Deep Learning - ANN - Artificial Neural Network - Regularization Tutorial
Regularization
It is a technique to prevent the model from overfitting by adding extra information to it or adding penalty term to cost function.
What is Overfitting?
Overfitting occurs when our machine learning model tries to capture all the data points or more than the required data points of the training dataset. The overfitted model has low bias and high variance.
Overfitted model perform well in training dataset but not in test dataset.
Ways to solve Overfitting-
- Adding more data
- Add more rows
- Data Augmentation
- Reducing the complexity model
- Dropout
- Early Stopping
- Regularization(L1, L2 and a combination of L1+L2)
There are two types of regularization techniques, which are given below:
Ridge Regression (L2) [Regression]
Hyperparameter – alpha which is basically lambda
Ridge regression is one of the types of linear regression in which a small amount of bias or penalty is equivalent to the sum of the squares of the coefficients added to the loss function so that overfitting in the model gets reduced and we can get better long-term predictions.
Ridge regression is a regularization technique, which is used to reduce the complexity of the model. It is also called L2 regularization.
In this technique, the cost function is altered by adding the penalty term to it. The amount of bias added to the model is called the Ridge Regression penalty. We can calculate it by multiplying the lambda by the squared weight of each individual feature.
The equation for the cost function in ridge regression will be:
Cost Function = \(\frac{1}{n}\displaystyle\sum_{i=1}^{n} L(Y_i,Y'_i) +\lambda m^2\)

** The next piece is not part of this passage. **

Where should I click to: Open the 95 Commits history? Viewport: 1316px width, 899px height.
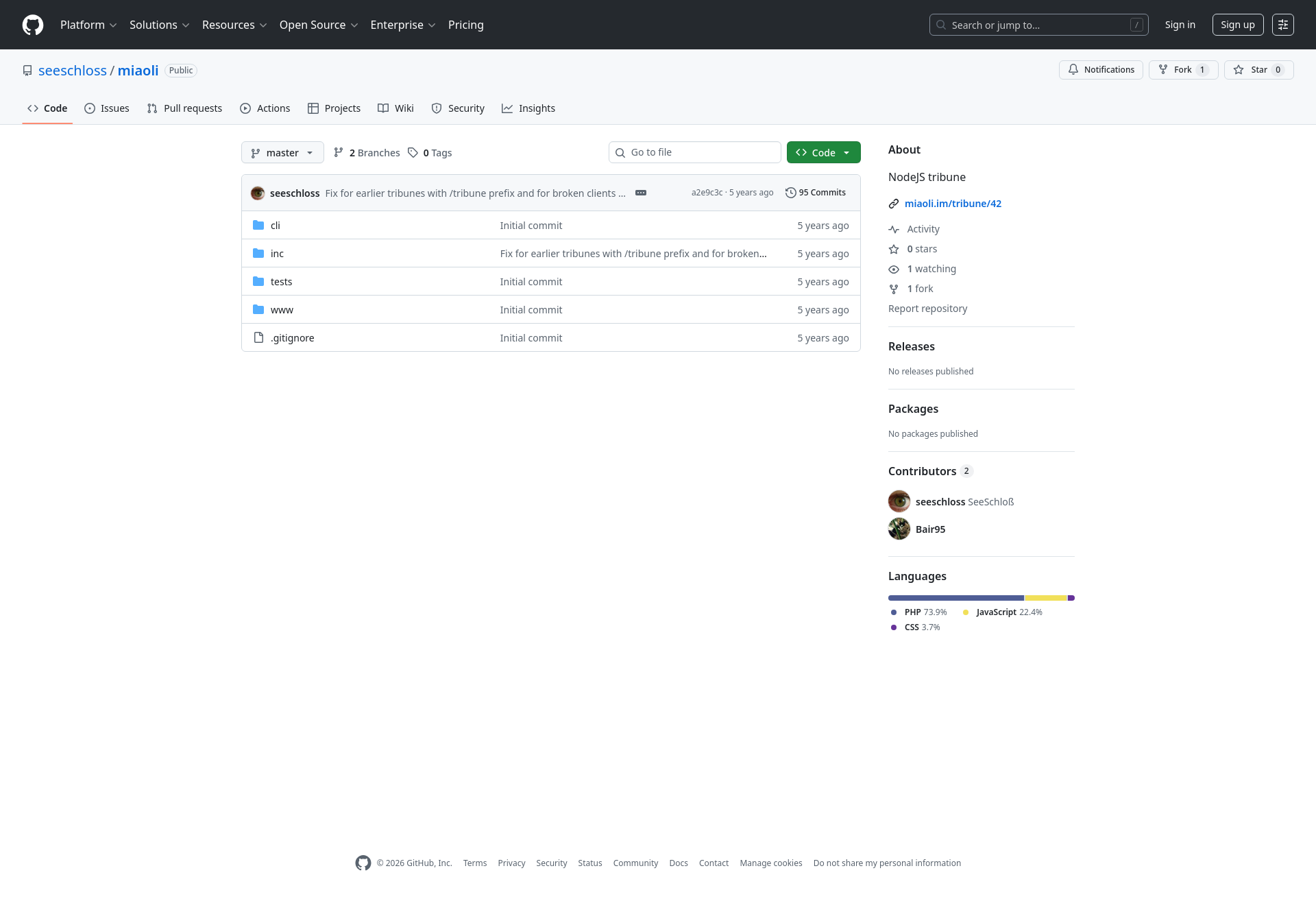[816, 193]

Cost Function = L + \(\frac{\lambda}{2n} \displaystyle\sum_{i=1}^{K} ||W_i||^2\) = L + \(\frac{\lambda}{2n}[W^2_1 + W^2_2 + ....+ W^2_K]\)

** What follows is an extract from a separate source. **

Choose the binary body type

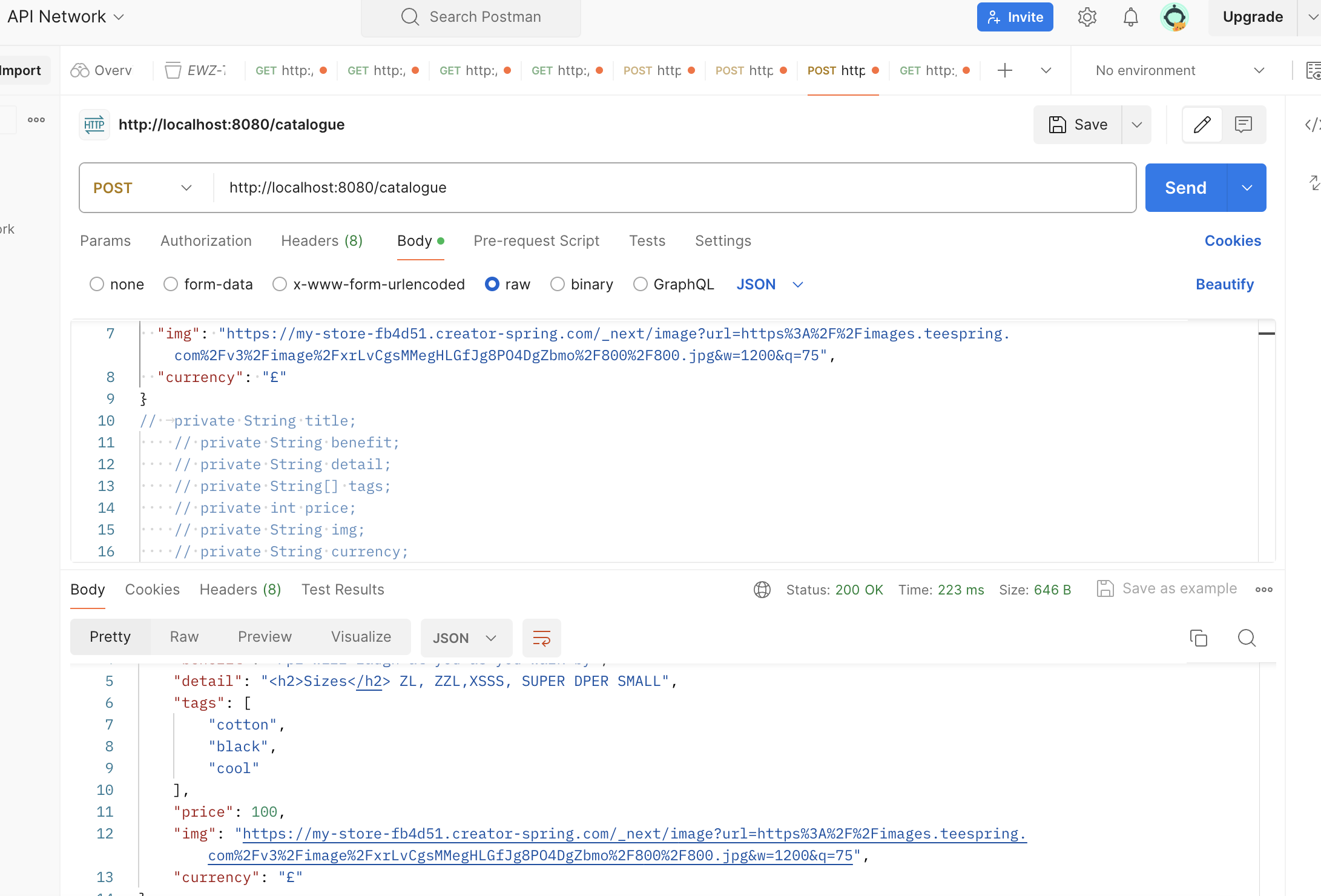[558, 284]
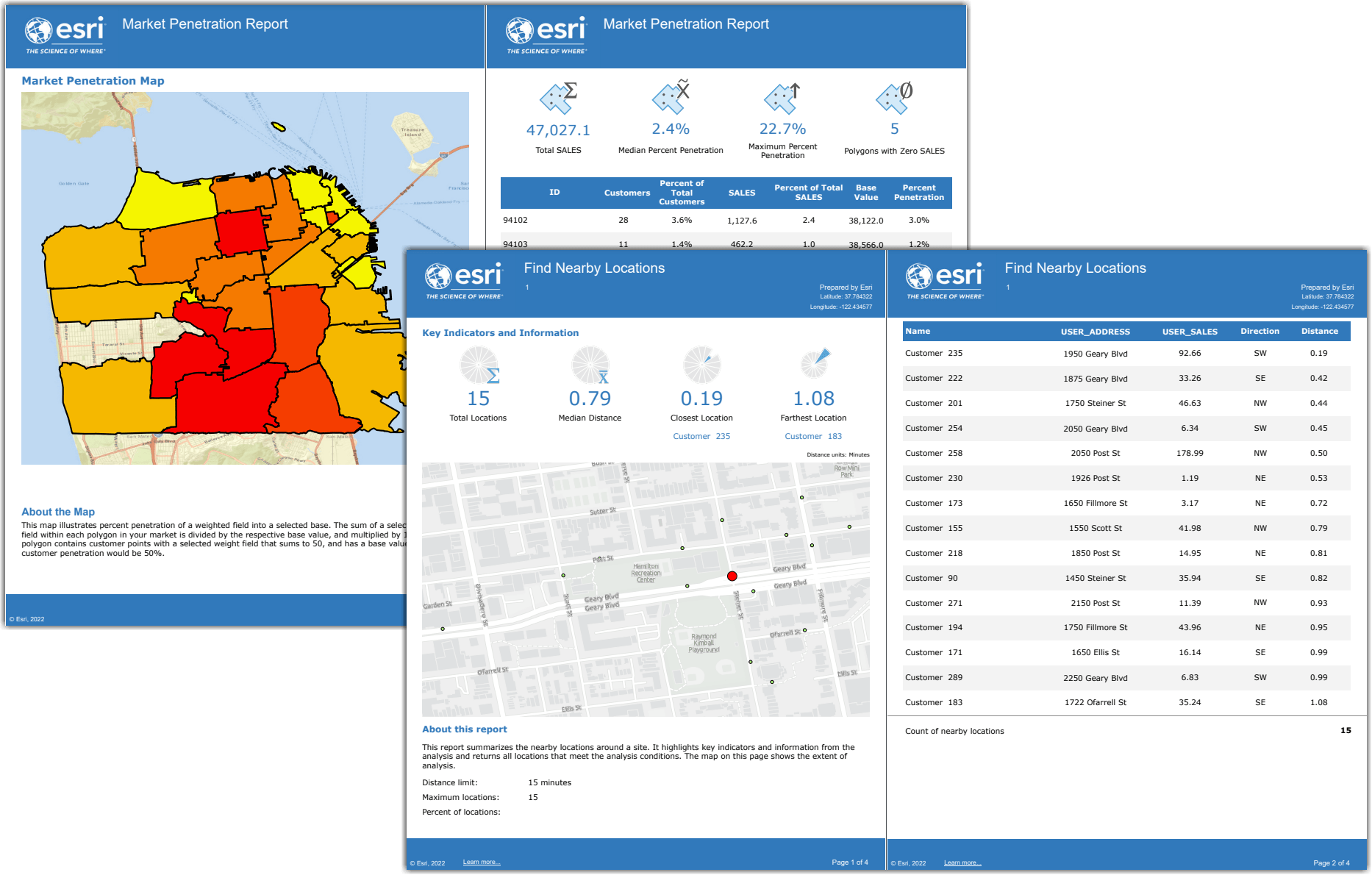Screen dimensions: 1372x875
Task: Open the Learn more link on page 1
Action: pos(481,861)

\(\lambda\) = hyperparamter i.e is alpha
In the above equation, the penalty term m2 regularizes the coefficients of the model, and hence ridge regression reduces the amplitudes of the coefficients by decreasing the complexity of the model.
For example-
For the overfitted model, Loss LN( Linear Regression) > Loss LR (Ridge Regression).

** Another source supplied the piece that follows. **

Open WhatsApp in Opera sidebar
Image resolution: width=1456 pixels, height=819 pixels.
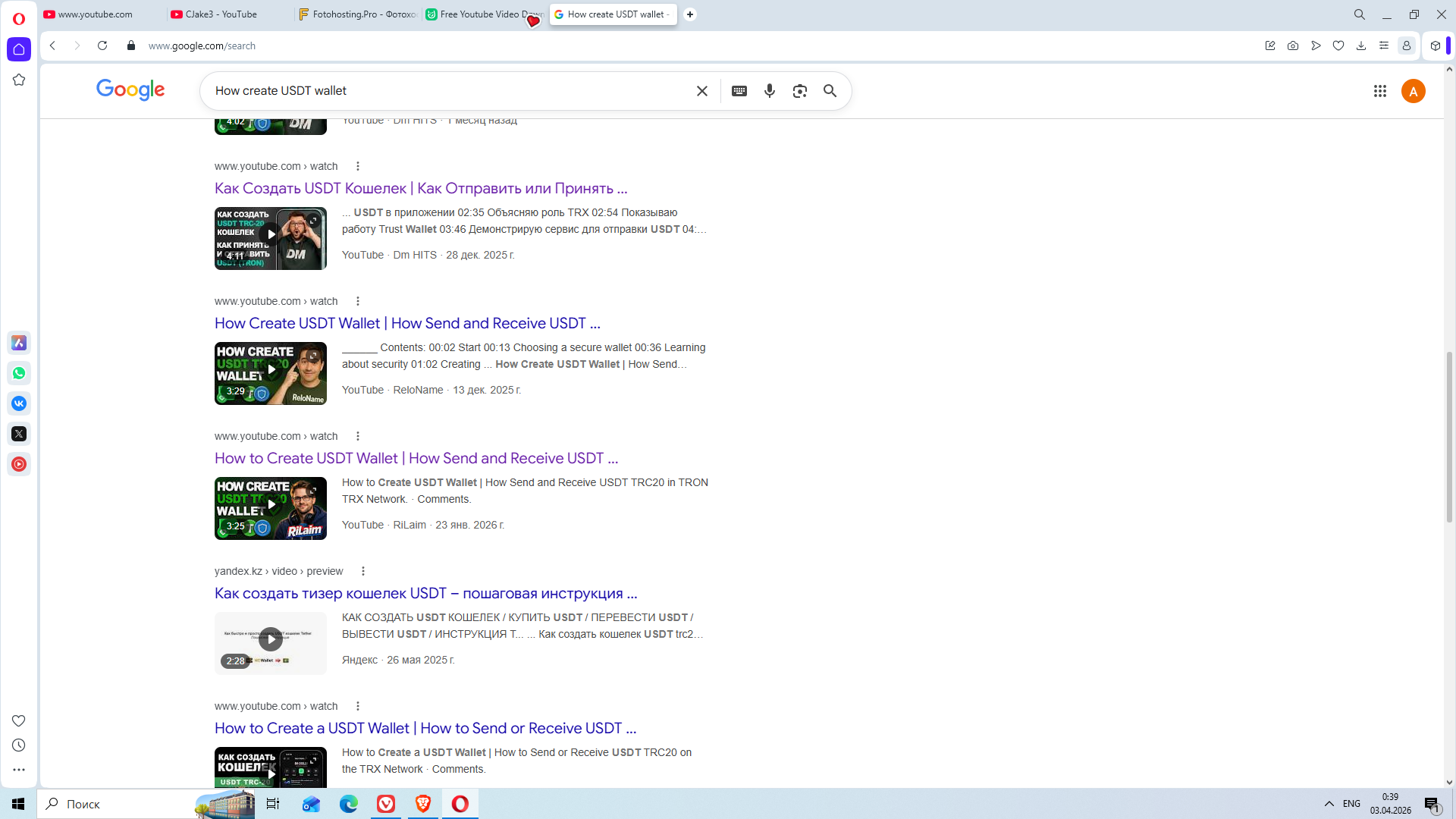point(19,373)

Hence, we will select the Loss LR model over Loss LN.
In the linear Regression Line, due to overfitting, Loss is equal to zero. Hence to reduce overfitting, we will add a penalty term, which will increase the bias but reduce variance, to adjust the bias variance trade-off.
5 Key Points – Ridge Regression
- How does the coefficient get affected?
The coefficient will shrink toward 0, but not become 0, whenever the lambda increases.
- Higher values are impacted more by increasing lambda values.
A coefficient with a high value is impacted more as compared to a coefficient with less value on increasing lambda value.
- Bias Variance TradeOff
Bias and variance depend on the lambda value
Lambda(decrease) - Bias(decrease) overfit Variance (increase)
Lambda(increase) - Bias(increase) underfit Variance (decrease)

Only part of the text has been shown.